Concentrar tudo numa commodity: investir 15% da carteira em petróleo é uma aposta sectorial, não diversificação. Se vai ter commodities, diversifique entre metais, energia e agricolas.

Ignorar os custos: entre comissões do ETF, contango, e spread de compra/venda, o custo total de investir em commodities via ETFs de futuros pode ser de 3-5% ao ano. Faça as contas antes de investir.

Tratar commodities como acções: as commodities não geram cash flow, não pagam dividendos, e não crescem «organicamente». O retorno vem exclusivamente da variação do preço. É uma classe de activos fundamentalmente diferente — e deve ser tratada como tal.

As commodities não são o núcleo de uma carteira — são o tempero. Uma pitada de ouro para segurança, um pouco de energia para exposição ao crescimento global, e talvez um toque de agricultura para diversificação. Doseadas correctamente, enriquecem a carteira. Em excesso, criam volatilidade desnecessária e custos que erodem o rendimento.

Commodities na Prática — Um Exemplo de Carteira

Para concretizar, eis como um investidor português com uma carteira de 50.000 euros poderia alocar 10% (5.000 euros) a commodities:

2.500 euros em ETF de ouro físico (ex: iShares Physical Gold, Xetra): protecção contra crises e inflação. Custo: ~0,25% ao ano.

1.500 euros em acções da Galp Energia: exposição ao petróleo com dividendo. Sem contango.

1.000 euros em ETF de mineradoras diversificadas (ex: iShares Global Miners): exposição a cobre, ferro, ouro e outros metais via empresas cotadas.

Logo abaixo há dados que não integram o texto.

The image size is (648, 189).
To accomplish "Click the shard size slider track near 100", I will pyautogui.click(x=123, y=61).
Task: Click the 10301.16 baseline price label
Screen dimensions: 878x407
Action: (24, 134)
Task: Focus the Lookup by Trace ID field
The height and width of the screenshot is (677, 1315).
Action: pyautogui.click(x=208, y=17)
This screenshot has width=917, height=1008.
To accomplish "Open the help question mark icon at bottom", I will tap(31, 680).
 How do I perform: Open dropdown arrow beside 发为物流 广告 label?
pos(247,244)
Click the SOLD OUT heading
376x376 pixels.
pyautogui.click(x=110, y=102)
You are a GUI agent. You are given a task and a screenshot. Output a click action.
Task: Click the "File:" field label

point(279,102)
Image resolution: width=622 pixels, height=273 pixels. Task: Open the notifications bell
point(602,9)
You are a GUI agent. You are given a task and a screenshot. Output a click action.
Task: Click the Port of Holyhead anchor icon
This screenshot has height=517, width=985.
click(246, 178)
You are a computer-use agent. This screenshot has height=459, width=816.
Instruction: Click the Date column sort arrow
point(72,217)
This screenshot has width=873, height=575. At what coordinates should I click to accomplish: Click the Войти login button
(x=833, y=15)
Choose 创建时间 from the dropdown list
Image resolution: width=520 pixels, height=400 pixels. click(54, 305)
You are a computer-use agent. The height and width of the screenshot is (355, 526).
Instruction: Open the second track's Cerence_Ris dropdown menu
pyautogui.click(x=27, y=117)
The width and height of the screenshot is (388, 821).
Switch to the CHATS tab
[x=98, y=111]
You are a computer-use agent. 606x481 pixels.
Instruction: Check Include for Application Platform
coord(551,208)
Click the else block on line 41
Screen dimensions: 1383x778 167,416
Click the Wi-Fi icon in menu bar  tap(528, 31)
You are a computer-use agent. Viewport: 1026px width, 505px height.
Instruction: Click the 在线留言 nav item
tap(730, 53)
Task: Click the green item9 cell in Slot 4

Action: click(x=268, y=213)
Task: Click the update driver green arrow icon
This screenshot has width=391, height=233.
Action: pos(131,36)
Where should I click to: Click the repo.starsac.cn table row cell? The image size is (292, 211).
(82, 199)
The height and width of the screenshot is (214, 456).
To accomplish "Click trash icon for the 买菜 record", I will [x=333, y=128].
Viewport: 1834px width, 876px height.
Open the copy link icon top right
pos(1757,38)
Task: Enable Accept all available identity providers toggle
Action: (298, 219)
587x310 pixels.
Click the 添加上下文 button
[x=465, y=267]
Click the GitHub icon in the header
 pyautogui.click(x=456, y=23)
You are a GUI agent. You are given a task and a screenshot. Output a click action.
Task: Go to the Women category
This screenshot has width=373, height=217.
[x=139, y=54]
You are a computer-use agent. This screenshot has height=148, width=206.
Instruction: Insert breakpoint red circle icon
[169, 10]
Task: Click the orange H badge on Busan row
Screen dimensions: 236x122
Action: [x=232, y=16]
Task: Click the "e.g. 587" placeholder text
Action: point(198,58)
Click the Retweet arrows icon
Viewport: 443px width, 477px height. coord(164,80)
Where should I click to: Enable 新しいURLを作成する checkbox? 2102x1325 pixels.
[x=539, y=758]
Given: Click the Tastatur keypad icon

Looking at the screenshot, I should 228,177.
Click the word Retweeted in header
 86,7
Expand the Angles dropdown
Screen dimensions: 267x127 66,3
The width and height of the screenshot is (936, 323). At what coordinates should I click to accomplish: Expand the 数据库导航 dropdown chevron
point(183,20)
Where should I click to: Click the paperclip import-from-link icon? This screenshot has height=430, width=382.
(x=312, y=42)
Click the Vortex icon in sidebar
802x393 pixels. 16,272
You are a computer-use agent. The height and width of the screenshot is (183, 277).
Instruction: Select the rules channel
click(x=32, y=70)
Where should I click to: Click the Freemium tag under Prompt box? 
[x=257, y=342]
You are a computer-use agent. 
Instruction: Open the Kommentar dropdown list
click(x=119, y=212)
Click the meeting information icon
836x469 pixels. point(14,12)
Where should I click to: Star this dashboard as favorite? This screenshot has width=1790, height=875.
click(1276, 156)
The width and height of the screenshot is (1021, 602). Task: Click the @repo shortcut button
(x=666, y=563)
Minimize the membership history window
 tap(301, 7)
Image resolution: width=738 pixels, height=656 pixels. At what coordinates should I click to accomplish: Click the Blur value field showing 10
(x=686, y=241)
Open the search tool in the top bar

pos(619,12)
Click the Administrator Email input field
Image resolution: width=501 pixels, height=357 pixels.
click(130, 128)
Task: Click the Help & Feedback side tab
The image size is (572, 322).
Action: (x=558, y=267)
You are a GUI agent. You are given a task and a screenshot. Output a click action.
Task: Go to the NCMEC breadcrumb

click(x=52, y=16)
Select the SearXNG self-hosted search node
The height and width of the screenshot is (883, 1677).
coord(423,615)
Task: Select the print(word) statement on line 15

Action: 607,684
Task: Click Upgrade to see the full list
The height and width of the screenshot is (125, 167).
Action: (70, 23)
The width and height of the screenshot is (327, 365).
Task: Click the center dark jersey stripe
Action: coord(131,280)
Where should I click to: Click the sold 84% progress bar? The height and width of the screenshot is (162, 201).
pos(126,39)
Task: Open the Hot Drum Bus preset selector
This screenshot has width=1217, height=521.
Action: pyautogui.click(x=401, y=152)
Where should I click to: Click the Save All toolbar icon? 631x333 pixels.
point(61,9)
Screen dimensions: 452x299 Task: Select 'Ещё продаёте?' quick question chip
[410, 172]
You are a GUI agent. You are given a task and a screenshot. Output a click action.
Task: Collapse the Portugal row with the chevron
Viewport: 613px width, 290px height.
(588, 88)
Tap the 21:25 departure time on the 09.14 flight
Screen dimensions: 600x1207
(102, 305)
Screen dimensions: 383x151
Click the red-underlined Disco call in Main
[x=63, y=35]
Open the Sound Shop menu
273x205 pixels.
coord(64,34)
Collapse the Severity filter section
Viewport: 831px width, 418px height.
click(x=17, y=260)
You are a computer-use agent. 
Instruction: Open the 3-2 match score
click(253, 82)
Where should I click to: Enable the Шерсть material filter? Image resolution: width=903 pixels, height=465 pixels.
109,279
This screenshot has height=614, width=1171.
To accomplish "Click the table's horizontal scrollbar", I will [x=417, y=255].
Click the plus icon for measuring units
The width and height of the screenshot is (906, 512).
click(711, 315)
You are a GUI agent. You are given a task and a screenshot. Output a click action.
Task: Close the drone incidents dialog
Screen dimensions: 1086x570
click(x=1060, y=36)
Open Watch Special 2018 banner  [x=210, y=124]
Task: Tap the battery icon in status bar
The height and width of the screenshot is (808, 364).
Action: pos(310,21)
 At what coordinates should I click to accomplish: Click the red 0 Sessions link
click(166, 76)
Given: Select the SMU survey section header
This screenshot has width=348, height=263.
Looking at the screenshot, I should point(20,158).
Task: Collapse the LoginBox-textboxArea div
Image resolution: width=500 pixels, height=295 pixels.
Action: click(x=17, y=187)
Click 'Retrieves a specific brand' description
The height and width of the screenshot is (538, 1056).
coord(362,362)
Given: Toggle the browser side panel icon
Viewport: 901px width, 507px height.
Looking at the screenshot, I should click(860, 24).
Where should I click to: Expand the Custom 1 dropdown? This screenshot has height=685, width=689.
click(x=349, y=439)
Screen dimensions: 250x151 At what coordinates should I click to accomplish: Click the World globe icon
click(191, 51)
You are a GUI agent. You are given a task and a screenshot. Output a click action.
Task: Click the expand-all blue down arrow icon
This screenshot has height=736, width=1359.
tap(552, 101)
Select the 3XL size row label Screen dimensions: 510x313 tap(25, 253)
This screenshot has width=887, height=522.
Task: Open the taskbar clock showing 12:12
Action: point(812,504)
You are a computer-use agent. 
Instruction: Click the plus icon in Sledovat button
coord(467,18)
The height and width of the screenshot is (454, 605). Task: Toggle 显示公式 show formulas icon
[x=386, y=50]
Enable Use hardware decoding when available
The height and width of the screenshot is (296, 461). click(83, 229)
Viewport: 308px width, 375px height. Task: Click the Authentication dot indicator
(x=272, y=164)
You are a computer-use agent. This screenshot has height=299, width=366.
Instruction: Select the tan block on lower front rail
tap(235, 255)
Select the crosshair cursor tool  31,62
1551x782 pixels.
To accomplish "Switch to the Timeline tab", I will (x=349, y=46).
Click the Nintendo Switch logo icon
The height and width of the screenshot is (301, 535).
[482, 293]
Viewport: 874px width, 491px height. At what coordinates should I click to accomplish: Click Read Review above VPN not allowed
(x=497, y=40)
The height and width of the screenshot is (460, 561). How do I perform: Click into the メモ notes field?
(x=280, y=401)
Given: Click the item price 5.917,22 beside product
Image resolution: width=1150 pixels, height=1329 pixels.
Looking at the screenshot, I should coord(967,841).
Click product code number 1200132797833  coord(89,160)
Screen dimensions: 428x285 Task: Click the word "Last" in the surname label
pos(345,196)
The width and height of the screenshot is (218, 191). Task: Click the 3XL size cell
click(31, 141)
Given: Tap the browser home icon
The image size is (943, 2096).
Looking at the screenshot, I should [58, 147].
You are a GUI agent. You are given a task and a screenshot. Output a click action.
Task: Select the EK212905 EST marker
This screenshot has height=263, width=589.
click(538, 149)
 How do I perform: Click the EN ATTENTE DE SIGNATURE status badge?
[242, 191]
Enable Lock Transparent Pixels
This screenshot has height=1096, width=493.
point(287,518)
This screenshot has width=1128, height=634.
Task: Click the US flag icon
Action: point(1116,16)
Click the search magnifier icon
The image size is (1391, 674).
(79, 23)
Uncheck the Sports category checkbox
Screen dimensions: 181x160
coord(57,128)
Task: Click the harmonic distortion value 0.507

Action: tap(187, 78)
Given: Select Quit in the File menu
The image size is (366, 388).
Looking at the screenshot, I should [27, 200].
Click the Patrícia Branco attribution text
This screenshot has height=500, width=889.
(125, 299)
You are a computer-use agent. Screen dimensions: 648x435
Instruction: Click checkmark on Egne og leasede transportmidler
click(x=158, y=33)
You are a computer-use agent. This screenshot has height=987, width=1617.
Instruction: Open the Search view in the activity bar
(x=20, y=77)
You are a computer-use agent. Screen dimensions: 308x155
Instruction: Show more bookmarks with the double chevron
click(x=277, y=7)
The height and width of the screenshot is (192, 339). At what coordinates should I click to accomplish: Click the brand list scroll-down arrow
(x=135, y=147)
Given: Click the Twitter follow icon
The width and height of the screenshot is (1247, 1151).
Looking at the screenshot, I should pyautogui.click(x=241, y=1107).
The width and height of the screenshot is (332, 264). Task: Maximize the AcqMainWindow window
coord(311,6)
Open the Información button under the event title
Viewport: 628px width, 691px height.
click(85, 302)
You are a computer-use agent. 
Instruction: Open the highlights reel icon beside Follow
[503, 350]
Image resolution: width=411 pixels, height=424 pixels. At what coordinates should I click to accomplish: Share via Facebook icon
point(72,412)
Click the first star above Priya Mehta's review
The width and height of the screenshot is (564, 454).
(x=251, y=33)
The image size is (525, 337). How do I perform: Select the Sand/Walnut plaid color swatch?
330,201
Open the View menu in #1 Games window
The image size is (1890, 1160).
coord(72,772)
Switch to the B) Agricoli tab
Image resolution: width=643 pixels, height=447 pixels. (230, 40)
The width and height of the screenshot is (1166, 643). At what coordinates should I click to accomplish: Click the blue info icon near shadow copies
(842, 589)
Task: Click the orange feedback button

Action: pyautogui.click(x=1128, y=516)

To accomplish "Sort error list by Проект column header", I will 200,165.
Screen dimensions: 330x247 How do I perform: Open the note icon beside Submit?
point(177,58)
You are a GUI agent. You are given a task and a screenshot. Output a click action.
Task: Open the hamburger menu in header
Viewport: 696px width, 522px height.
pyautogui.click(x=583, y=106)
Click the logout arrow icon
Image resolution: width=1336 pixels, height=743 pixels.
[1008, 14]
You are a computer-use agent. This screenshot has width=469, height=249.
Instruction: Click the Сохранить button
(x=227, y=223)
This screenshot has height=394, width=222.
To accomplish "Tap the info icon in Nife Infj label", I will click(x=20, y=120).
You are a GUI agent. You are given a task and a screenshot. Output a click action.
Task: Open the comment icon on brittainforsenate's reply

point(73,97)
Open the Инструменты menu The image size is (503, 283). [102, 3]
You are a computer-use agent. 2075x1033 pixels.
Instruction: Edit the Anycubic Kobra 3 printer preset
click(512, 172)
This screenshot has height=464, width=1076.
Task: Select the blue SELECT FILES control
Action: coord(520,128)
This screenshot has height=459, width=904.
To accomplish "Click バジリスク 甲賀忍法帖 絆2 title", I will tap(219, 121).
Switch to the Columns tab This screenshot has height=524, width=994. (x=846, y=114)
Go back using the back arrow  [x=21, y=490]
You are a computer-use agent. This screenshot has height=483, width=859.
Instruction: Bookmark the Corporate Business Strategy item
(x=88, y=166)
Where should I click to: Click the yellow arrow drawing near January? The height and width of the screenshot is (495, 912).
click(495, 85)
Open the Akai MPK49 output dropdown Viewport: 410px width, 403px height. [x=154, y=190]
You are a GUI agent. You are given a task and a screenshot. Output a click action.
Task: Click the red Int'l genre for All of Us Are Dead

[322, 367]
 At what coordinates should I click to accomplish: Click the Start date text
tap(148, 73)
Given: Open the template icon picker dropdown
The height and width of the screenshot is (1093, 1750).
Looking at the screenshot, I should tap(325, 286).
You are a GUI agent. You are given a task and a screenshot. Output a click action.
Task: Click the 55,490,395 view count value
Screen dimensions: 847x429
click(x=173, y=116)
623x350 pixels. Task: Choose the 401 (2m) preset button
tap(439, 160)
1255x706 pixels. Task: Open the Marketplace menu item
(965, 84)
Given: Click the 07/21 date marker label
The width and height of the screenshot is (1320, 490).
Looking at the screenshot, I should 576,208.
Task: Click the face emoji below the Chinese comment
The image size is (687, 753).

Total: 5.000 euros em commodities, diversificados entre metais preciosos, energia e metais industriais, sem exposição a ETFs de futuros (evitando o contango). Custo total anual: menos de 50 euros em comissões. É simples, eficiente e proporciona diversificação genuína numa carteira de acções e obrigações.

As commodities não são essenciais — milhões de investidores têm carteiras bem-sucedidas sem elas. Mas para quem quer a diversificação mais ampla possível e uma protecção adicional contra cenários que as acções e obrigações não cobrem, são uma adição valiosa. A chave está no instrumento certo, na proporção certa e na expectativa certa.